具体地,所述阳性对照品分别为含有ETV6-NTRK3融合基因的溶液;所述阴性对照品为不含ETV6-NTRK3融合基因组溶液。
本发明还提供了一种检测ETV6-NTRK3融合基因的方法,包括如下步骤:
1)抽提样品RNA并反转录成cDNA
2)ETV6-ex4-F、ETV6-ex5-F、NTRK3-ex14-R、NTRK3-ex15-R)、检测探针(NTRK3-ex14-P、NTRK3-ex15-P)进行同管Real-time PCR扩增,同时扩增内参基因Actin作参照;
3)根据Real-time PCR结果来分析样本是否有ETV6-NTRK3基因融合。
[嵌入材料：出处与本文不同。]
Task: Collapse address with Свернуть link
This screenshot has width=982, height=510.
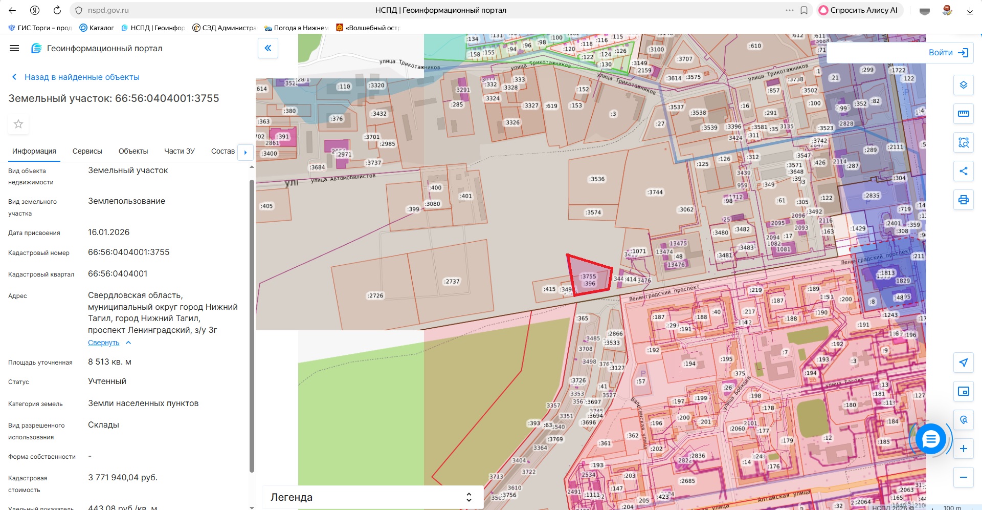Action: tap(103, 343)
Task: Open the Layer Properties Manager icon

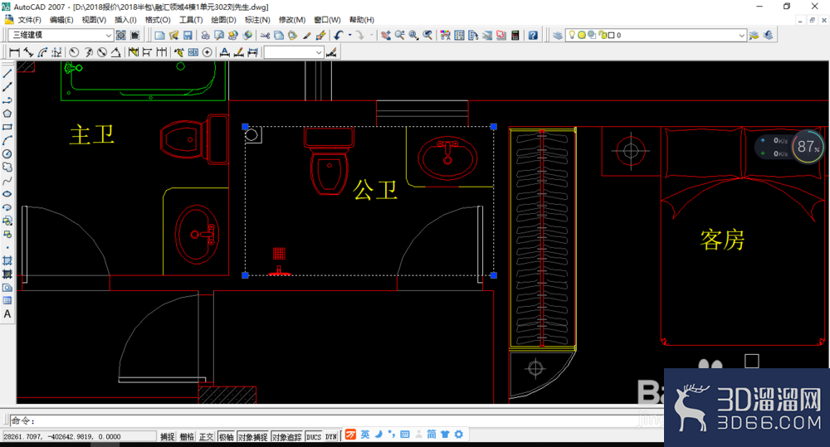Action: point(558,36)
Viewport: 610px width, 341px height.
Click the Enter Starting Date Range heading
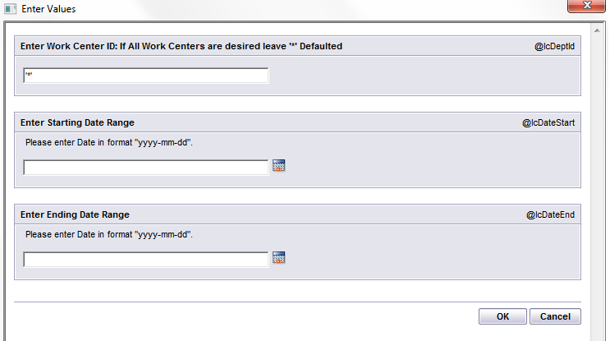(77, 122)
步骤1)中,所述的提取方法为常规的TRIZOL法提取血液RNA,然后用TOYOBO公司的Rever Tra Ace qPCR RT Kit试剂盒反转录成cDNA。
步骤2)所述的的Real-time PCR扩增方法如下:
一例样本的qPCR体系为25ul:2*qPCR MIX 12.5ul、ROX Reference Dye(50*)0.5ul、引物ETV6-ex4-F、ETV6-ex5-F、NTRK3-ex14-R、NTRK3-ex15-R各0.4ul、探针NTRK3-ex14-P、NTRK3-ex15-P分别为0.2ul和0.4ul、灭菌水7.8ul、cDNA模板2ul。
内参的qPCR体系为25ul:2*qPCR MIX 12.5ul、ROX Reference Dye(50*)0.5u、引物Actin-F、Actin-R各0.4ul、探针Actin-Probe 0.4ul、灭菌水8.8ul、cDNA模板2ul。
Real-time PCR反应程序:95℃1min预变性;95℃15s,58℃35s循环40次。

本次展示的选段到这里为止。